韋皇后“把完脈”就睡下了,可週嬤嬤卻沒有,因爲她和韋皇后都知道這晚還有事。若是沒有最好,她也樂得清閒。若是有,那就是坤寧宮的恩惠。
所以不管再晚她都要等,即便通宵不睡。斷斷沒有局都做下了,卻不收網的道理。
“越發沒有規矩,這麼晚了你也敢往這裡來?沒見我忙着嗎,你讓太醫瞧過了沒?丁乙呢,丁乙……丁乙……”
“誒喲周嬤嬤,我的老祖宗你可別喊了。驚動了我師父,小的這屁股溝子也不能要了,直接喂狗算了……不是奴才無禮,而是門外有人找您老,說是映月宮的什麼答應……”
“哪個答應?映月宮的答應可不止一個,你以爲我閒得慌,個個都見的?”
一聽這話,小祿子心裡便有數了,看來對方確實是認識周嬤嬤的。要不然,這老貨只怕早就翻臉喊人打走了。
“奴才哪知道啊,只聽他說貌似是剛剛承寵的。”
既然認識,那就不需要他詳細說了,想必周嬤嬤明白。
這老貨最是多疑,不說不行,說多了更不行,就這樣透露一二便是足夠了。
“好了,我知道了,你趕緊走吧,這裡不是你能久待的。出去告訴他一聲,讓他再等等,等太醫們爲坤寧宮所有奴婢把完脈就跟着他去。”
果然是知道的!
小祿子趕忙溜了,生怕被丁乙聽到,又是一樁事。
韋皇后最不喜的就是有男子靠近正殿,以此表明自己對慕容琮忠貞不二。太監雖說早就去了煩惱根,算不得真正的男人,但在韋皇后看來還是算半個男子的。
是以天黑以後任何太監都不許到正殿,以絕後患。
“等着吧,周嬤嬤說知道了。”
也不等孫國安問話,門再次無情地關上。
這一等就是小半個時辰,冷的孫國安在門外來回踱步直哈氣,偏生還不敢動作太大,生怕驚擾了主子歇息,爲衛杞含惹下禍事。
直到開門聲再次響起,出來的卻是一個面生的丫頭,並非他想象中的周嬤嬤。
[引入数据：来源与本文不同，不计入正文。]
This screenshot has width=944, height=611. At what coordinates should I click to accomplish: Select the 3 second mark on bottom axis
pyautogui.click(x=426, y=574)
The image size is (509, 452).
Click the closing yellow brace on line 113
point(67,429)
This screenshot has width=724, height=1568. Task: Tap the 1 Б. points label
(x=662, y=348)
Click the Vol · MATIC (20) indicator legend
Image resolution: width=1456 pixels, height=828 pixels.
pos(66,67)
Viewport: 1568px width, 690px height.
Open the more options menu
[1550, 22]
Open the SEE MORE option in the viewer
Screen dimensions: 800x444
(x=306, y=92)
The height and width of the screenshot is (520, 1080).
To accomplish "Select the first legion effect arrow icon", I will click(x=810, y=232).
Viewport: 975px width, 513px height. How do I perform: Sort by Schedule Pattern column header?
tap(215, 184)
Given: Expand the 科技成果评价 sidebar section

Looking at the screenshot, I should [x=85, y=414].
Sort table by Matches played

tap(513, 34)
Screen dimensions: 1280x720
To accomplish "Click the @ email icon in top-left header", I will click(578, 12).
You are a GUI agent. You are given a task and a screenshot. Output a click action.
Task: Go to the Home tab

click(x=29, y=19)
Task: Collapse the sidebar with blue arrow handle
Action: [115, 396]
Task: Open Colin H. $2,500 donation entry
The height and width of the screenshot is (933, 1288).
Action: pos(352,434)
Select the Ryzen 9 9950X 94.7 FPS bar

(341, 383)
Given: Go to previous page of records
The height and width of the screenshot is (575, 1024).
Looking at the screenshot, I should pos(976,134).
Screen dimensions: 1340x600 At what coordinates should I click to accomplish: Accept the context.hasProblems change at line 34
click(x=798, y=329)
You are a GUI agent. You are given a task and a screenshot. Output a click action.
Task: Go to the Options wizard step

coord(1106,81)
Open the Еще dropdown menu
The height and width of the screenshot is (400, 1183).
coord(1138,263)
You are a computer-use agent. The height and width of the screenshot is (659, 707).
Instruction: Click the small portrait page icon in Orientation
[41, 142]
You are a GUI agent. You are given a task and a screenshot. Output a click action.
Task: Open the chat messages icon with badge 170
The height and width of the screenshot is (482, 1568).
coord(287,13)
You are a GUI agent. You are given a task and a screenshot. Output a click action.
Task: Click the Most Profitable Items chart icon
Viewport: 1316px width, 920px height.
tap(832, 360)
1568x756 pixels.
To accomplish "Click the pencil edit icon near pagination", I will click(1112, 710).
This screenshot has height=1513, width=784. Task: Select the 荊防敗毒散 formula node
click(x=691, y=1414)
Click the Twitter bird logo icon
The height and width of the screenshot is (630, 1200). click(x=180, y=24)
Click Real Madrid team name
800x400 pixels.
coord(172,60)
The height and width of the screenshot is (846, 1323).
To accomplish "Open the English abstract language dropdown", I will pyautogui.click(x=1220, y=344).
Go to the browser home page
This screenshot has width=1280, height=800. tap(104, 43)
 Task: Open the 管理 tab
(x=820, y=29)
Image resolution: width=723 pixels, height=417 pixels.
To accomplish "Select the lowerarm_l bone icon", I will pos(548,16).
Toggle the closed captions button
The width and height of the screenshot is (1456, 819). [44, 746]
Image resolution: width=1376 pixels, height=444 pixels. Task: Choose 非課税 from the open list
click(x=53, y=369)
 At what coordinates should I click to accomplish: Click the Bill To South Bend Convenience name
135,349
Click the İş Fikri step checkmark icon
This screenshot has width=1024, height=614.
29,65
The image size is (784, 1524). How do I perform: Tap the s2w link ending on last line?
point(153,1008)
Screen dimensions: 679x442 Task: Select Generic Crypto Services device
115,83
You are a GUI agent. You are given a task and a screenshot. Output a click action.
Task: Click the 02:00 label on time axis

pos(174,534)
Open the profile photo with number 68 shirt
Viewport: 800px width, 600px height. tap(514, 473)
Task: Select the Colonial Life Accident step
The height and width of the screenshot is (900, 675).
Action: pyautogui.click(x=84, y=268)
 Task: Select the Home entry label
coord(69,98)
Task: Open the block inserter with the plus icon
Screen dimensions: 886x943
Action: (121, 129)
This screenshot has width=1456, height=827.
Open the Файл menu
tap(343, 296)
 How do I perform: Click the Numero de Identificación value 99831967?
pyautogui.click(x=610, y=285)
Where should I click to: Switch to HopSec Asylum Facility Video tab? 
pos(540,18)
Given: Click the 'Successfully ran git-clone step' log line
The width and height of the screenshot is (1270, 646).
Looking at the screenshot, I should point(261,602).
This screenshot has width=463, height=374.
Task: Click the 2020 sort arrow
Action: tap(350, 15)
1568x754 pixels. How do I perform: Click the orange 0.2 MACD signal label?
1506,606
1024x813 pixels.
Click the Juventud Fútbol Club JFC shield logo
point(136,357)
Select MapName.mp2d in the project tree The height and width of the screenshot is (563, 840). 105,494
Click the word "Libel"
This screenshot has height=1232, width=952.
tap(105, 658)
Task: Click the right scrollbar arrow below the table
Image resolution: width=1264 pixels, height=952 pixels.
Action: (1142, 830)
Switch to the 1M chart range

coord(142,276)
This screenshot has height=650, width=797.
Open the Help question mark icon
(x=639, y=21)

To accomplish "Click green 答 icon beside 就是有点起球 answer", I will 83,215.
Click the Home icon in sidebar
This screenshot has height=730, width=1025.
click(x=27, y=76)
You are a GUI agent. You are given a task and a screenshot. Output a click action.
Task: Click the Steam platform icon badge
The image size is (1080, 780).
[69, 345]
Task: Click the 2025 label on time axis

只是,人雖看着年輕,架子卻不小,同樣的傲慢,比方纔的小祿子也不差什麼的。
也不出門,只將手裡的一個小袋子朝孫國安扔了過去。
也幸虧不沉,要不然手早就凍僵了的孫國安根本接不住。
“這纔剛入冬呢,就喊冷?也就她那樣嬌貴!要是個個都這樣,只怕是沒法過了!這是皇后娘娘節省下來的銀絲炭,原是娘娘的恩典,先湊合着使吧!”
不管青紅皁白,一來就是一頓數落。
“咱們坤寧宮也沒多少,皇后娘娘又懷着身子,處處都是要用的。等這個用完了,就去內務府領,再不要這般眼皮子淺了,左右短不了你們那一份的。”
說完又指了指站在身後站着的一位看着面生的太醫。
“這位是劉太醫,尤擅婦科,你帶着他快些去吧。周嬤嬤說了,到映月宮後最好請桂嬪一同跟着,省得這大半夜的鬧出什麼不該說的來便不好了!也別想着偷懶圖方便,事後我是要問的!”
說完便面無表情地關上了門,只留下那太醫瞧了瞧他。
孫國安倒是不計較這些,有炭有太醫,他已經很滿足了。
只是心裡也有些疑惑,那宮女的態度雖不甚好,但是話裡話外卻全是關心,難不成他家主子是個厲害的,還能攀上坤寧宮?
想到這裡,孫國安恨不得立即就能飛回映月宮。
氣溫越來越低,衛杞含果然有些發起熱來,好在溫度不是很高,急得杏雨拿着銀票就想跑出去找平日裡相好的姐妹想辦法。
不過,衛杞含不許她去,她還在等孫國安回來。
若是等到了,她同坤寧宮之間自然是合作。
若是等不到她想要的……呵呵,那還是合作,只是這其中的區別有些大。
就在杏雨想違背衛杞含的意思出去找人時,孫國安回了。
“這是上好的銀絲炭,快去找個炭盆把火生上。對了,我去找桂嬪娘娘來一同看着。”
柔菊正想誇孫國安想得周到,猛地一想,這應該不是他的意思,也不好多想,畢竟替主子看病要緊。
桂嬪其實根本就沒睡,一直注意着院子裡的動靜。
雖說她巴不得衛杞含直接一命嗚呼的好,少個年輕鮮嫩的小/賤/人同自己爭寵,但到底是住在她宮裡,出了事多少忌諱,傳出去也不好聽,所以便一直沒睡,想等那邊實在是遭不住了就送一點炭過去,事後也好解釋。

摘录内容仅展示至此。